Rescate viral y contexto legal
Las imágenes del rescate, compartidas desde el perfil de los propios protagonistas y por numerosos usuarios, provocaron una reacción social de indignación y solidaridad. El relato mediático y su difusión inmediata han convertido el caso en uno de los episodios de maltrato animal más comentados de las últimas semanas.
La Ley 7/2023, de protección de los derechos y el bienestar de los animales, aprobada recientemente en España, endurece las sanciones contra el abandono y maltrato de mascotas. Según el texto, abandonar a un animal de compañía en condiciones que comprometan su integridad supone una infracción grave, que puede derivar en sanciones muy elevadas y, en los casos más graves, en procedimientos penales. El Ministerio de Derechos Sociales y Agenda 2030 subraya que las infracciones graves pueden acarrear multas considerables, dependiendo de la situación y del sufrimiento causado.
Magnitud y causas del abandono
El abandono de animales domésticos sigue siendo una de las grandes asignaturas pendientes en materia de bienestar animal en España. Si bien casos como el de Murcia cobran repercusión gracias a la movilización ciudadana y la difusión digital, la mayoría pasan desapercibidos. Según el Observatorio de la Fundación Affinity, perros y gatos son hallados con frecuencia en carreteras, polígonos industriales, zonas rurales o en viviendas abandonadas.
Los motivos del abandono son variados: cambios de domicilio, camadas no planificadas, dificultades económicas o la simple pérdida de interés por parte de los propietarios explican gran parte de los casos. Sin embargo, episodios de especial crueldad, como el de la perra atada a un ladrillo, ponen de relieve el componente deliberado y el sufrimiento provocado, que la ley castiga con especial severidad.

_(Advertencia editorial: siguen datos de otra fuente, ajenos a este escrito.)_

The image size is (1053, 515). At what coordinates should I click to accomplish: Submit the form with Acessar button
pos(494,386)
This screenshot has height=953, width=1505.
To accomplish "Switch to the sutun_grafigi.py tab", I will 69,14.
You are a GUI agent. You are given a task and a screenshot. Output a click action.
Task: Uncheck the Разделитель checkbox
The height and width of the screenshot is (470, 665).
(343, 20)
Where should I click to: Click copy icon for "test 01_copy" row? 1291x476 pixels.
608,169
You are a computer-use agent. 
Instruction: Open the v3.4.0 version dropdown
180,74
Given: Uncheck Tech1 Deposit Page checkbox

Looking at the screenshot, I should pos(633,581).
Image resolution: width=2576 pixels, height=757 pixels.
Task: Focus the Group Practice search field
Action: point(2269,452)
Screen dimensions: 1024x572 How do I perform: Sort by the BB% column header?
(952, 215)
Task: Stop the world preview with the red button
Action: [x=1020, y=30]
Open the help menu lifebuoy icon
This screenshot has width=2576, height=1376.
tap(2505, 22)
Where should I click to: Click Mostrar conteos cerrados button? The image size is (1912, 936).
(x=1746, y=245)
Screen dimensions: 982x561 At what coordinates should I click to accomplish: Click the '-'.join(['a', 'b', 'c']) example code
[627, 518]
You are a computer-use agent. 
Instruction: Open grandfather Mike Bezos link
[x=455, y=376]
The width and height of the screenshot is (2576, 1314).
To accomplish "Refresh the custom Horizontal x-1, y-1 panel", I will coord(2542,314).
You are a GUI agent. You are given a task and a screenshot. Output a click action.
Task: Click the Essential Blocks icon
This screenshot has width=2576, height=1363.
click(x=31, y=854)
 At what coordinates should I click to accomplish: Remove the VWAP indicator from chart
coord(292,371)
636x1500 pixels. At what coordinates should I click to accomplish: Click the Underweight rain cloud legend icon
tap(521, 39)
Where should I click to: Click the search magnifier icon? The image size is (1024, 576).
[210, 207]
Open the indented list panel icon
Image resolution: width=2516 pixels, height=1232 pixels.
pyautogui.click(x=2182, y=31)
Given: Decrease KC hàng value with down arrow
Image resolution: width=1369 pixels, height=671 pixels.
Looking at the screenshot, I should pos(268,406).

Intervención ciudadana y consecuencias
Una de las singularidades del rescate en Murcia es que se produjo gracias a la rápida actuación de ciudadanos ajenos a cualquier operativo oficial. Las organizaciones de protección animal insisten en la importancia de avisar a las autoridades —Guardia Civil, policía local, servicios municipales o protectoras— cuando se detecta una posible situación de abandono o maltrato. La alerta temprana puede ser, como en este caso, la diferencia entre la vida y la muerte para los animales afectados.
En los últimos años, las fuerzas de seguridad han intensificado los operativos contra el abandono y el maltrato animal. Por ejemplo, en mayo de 2026, la Guardia Civil y la administración autonómica rescataron cerca de 300 animales en un presunto criadero ilegal en Málaga, según informes recogidos por RTVE. Aunque estos episodios extremos son minoría respecto al total, reflejan una realidad sustancial: el abandono animal rara vez es casual.
Perspectiva y retos futuros
Afortunadamente, la historia de Llano de Brujas concluyó con ambos animales rescatados y atendidos. Las imágenes del momento, junto a la ola de empatía generada, vuelven a poner sobre la mesa la importancia de actuar frente a cualquier sospecha de maltrato. Las protectoras, veterinarios, fuerzas del orden y ciudadanía desempeñan un papel clave en la detección y resolución de casos similares.
La legislación española ha evolucionado, pero el número persistente de abandonos señala que existe aún un largo camino. España afronta el reto de reducir estas cifras mediante la educación, la esterilización responsable, la sensibilización y el refuerzo de las sanciones. Mientras tanto, casos como el de Murcia funcionan como recordatorio de la responsabilidad compartida para erradicar el maltrato y el abandono animal.